# Will this work?



## onthewater102 (Jul 1, 2014)

Without getting into any more details - will I be able to run both a 24v and a 12v circuit off the same 2 batteries as in this image?


----------



## bulrid8 (Jul 1, 2014)

That will work fine.


----------



## huntinfool (Jul 1, 2014)

Yes, but the 12v draw will run that one battery down. That with cause the 24v to suffer. 
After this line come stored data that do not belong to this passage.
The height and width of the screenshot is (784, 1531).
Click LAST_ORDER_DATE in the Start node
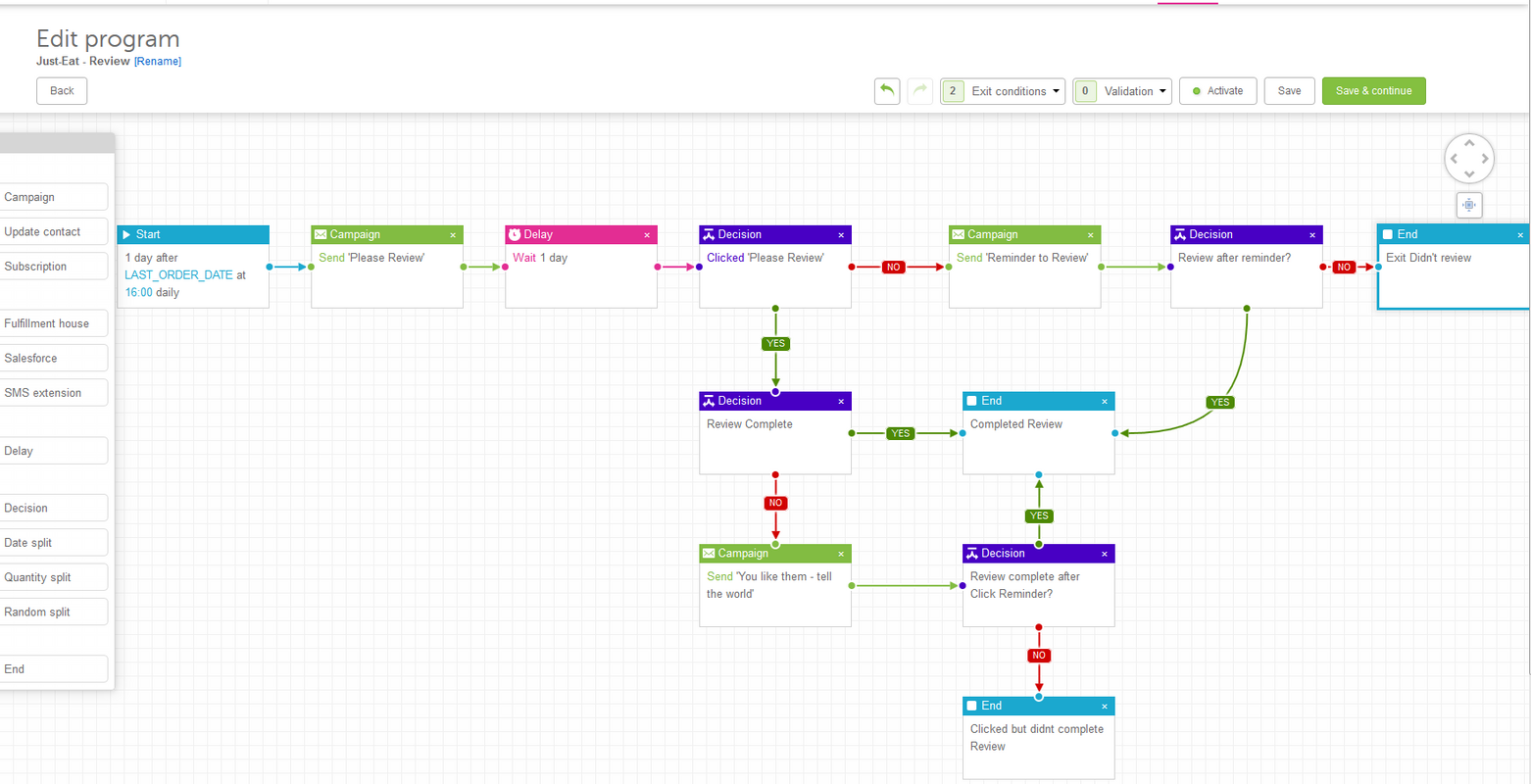pos(181,274)
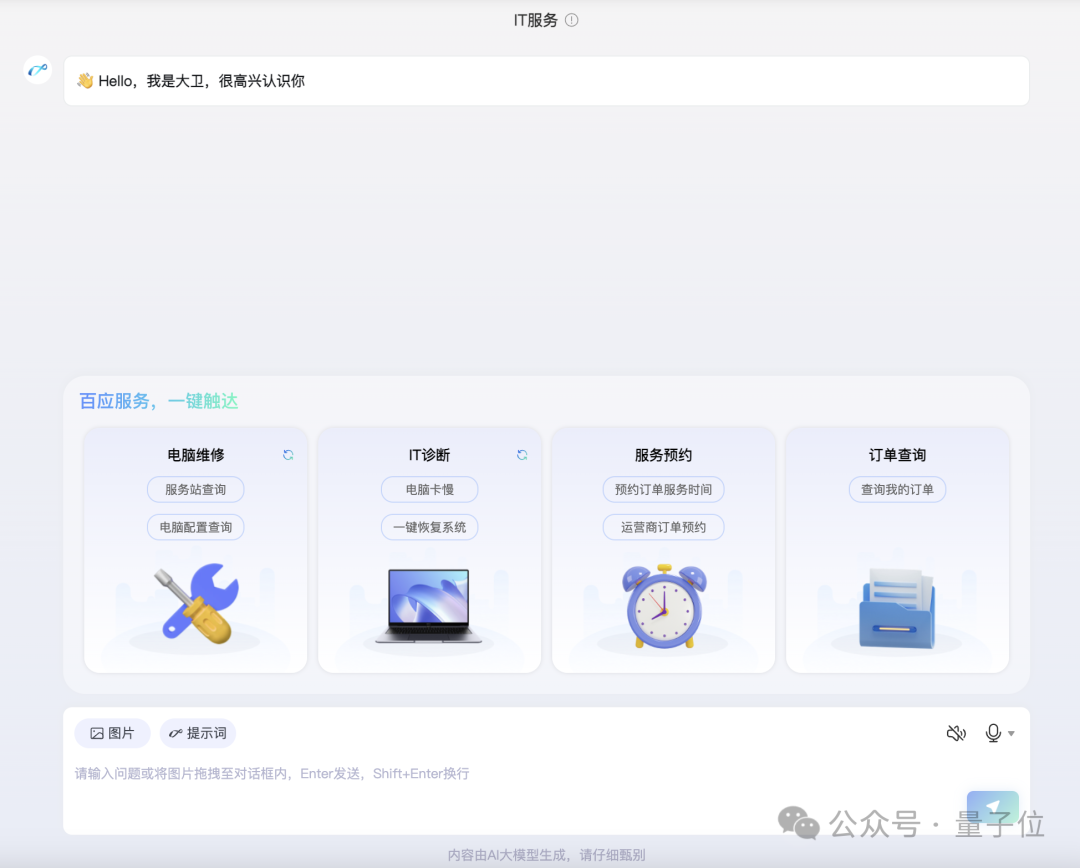Click the refresh icon on 电脑维修 card
The width and height of the screenshot is (1080, 868).
(x=287, y=454)
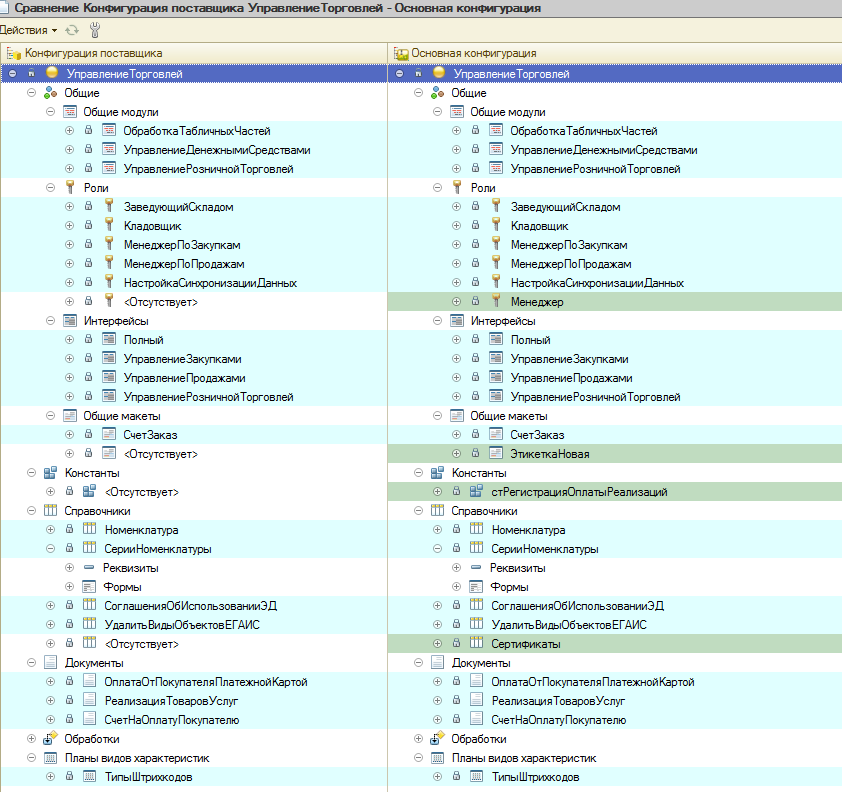Click the lock icon next to ЭтикеткаНовая
The height and width of the screenshot is (792, 842).
(x=476, y=454)
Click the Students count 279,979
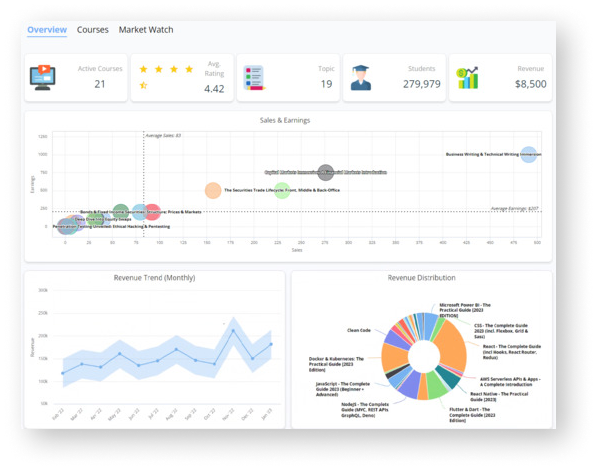Screen dimensions: 597x470 (422, 84)
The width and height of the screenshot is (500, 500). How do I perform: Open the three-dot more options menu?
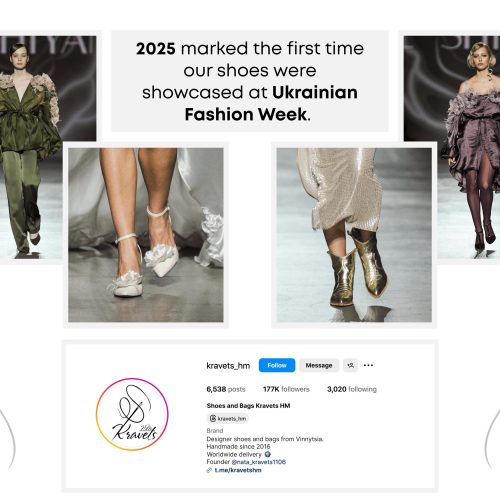click(368, 365)
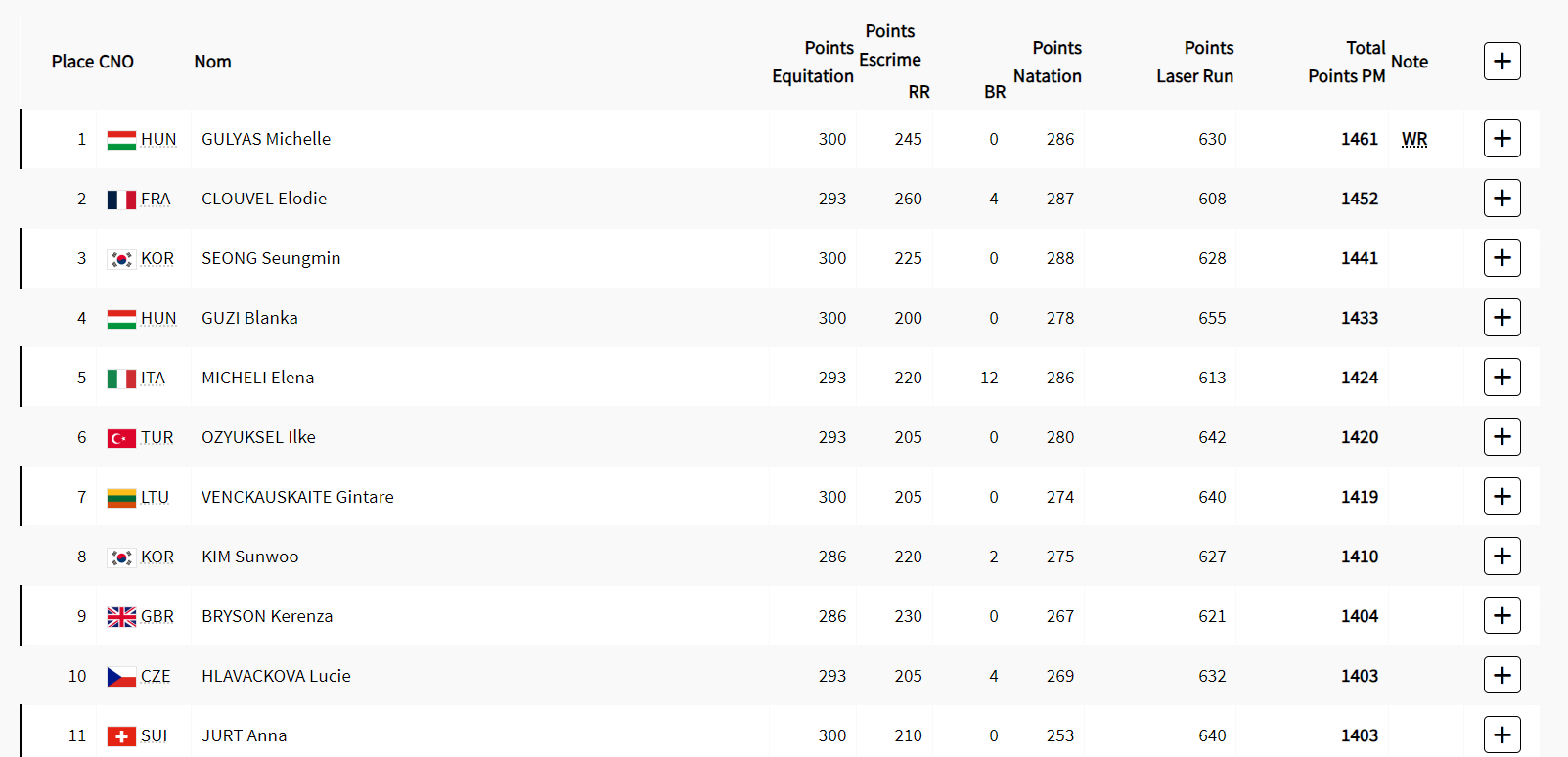Expand all rows using header plus button
Viewport: 1568px width, 757px height.
1501,62
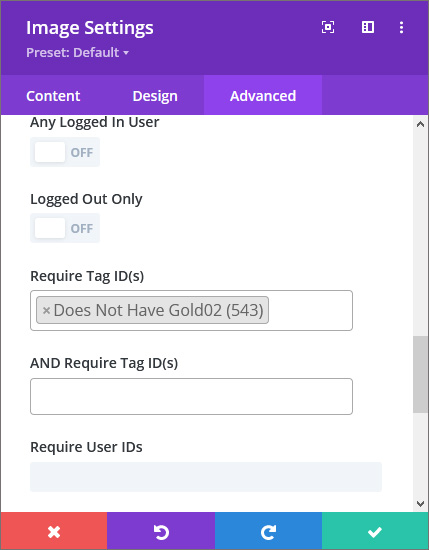Enable the Logged Out Only switch
This screenshot has height=550, width=429.
65,228
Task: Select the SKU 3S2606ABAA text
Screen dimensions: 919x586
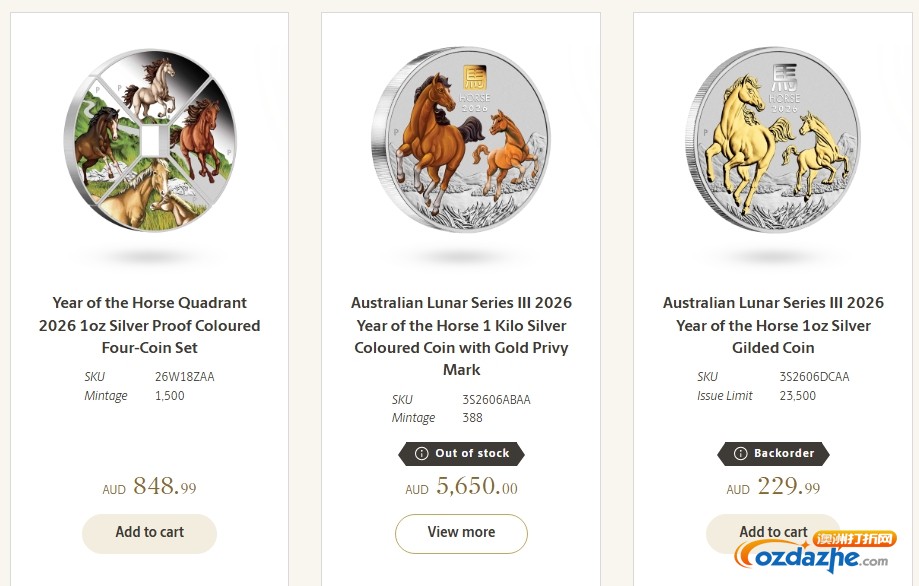Action: [497, 399]
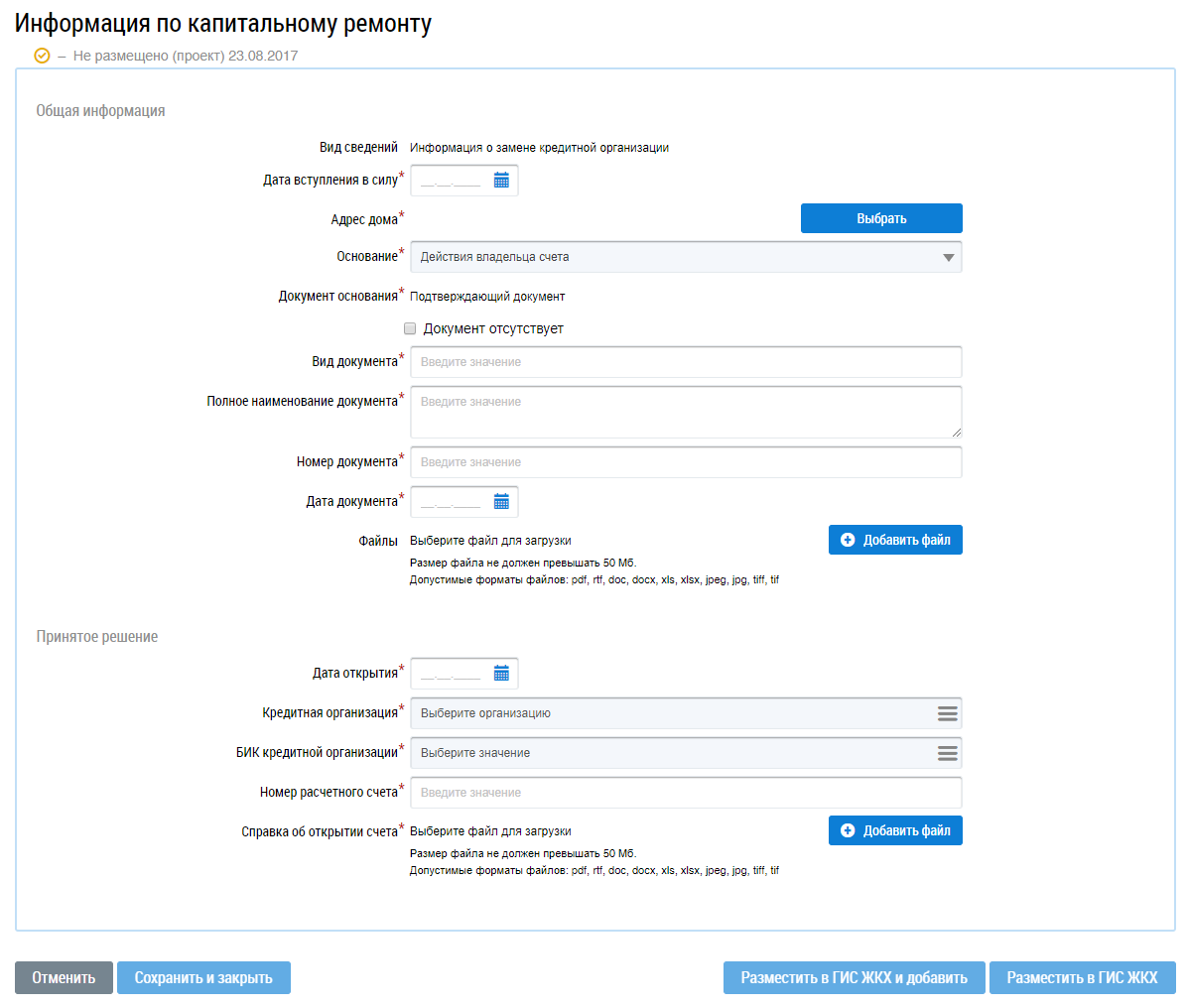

You could put a perko switch to choose between the two batteries and take a little 12v from each, making it all last longer.


----------



## onthewater102 (Jul 1, 2014)

yeah - the 12v is a fish finder - so I'm not worried about the little bit of draw differential.


----------



## TNtroller (Jul 1, 2014)

If the FF is a gps/side scan/down scan, they pull more juice if you run it the entire time you're fishing, a simple 2d FF is low draw.


----------



## onthewater102 (Jul 1, 2014)

more than almost nothing relative to the draw of the TM is still nothing


----------



## DacMan (Aug 30, 2014)

Could you run some accessories off one 12v battery and some off the other? If done right couldn't this balance the load?... Asking for myself.


----------



## crazyrwe (Aug 31, 2014)

I've read somewhere that you can get interference with the trolling motor on the same battery as a fishfinder.


----------



## DacMan (Aug 31, 2014)

^I've heard this as well


----------



## nlester (Sep 1, 2014)

My fishing buddy had a setup on his boat. He wound up using his garden tractor battery for his fish finder because there was too much interference and he had a filter on his power cable to the fish finder. 

If weight is a keeping you from putting the fish finder on a separate battery, have you considered a 12volt 7amp battery for the fish finder.


----------



## onthewater102 (Sep 2, 2014)

It wasn't just the fish finder - I've got a bilge pump, running lights, a horn and FINALLY a livewell - but yes - space was definitely an issue. I haven't had any issues with interference, running it as depicted in the diagram. Still can't find the card reader to upload the pics, but once I get done with everything I'll get cleaned up in my workroom and I should find it and be able to post them up.


----------



## buzzbarto (Jan 6, 2015)

Just curious. Did this work for you?


----------



## onthewater102 (Mar 4, 2015)

Sorry for the delayed response - yes it did. Though I test the 12v system every time i rig everything up by sounding the horn before I connect the fish finder...if i'm going to fry something let it be the wally-world cheapo horn and not my $600 headunit...

I was able to conceal both batteries in the middle bench - i've added so much foam elsewhere the removal of some in the middle made no difference to me. I used a tempress extra large hatch to clean it up on top. Right now the boat is on saw horses upside down in the backyard burried in snow - I'll get pics of the final product come spring.


----------



## buzzbarto (Mar 9, 2015)

The snow is almost gone here. Woo Hoo! Pulled my boat out of the garage yesterday and hope to get some work done on it soon.


----------



## onthewater102 (Mar 9, 2015)

HA - must be nice...i just dug out around the bass boat I'm selling so people responding to the craigslist posting can actually get to it...I had just been sweeping the snow off of the cover and letting it pile up around the trailer...dumb idea...

we've got a solid 2' pack of icy snow everywhere, the result of probably 5' worth of snow that's fallen and compressed over the course of the winter. If we make it through spring without a horrific flood it will be a miracle.


----------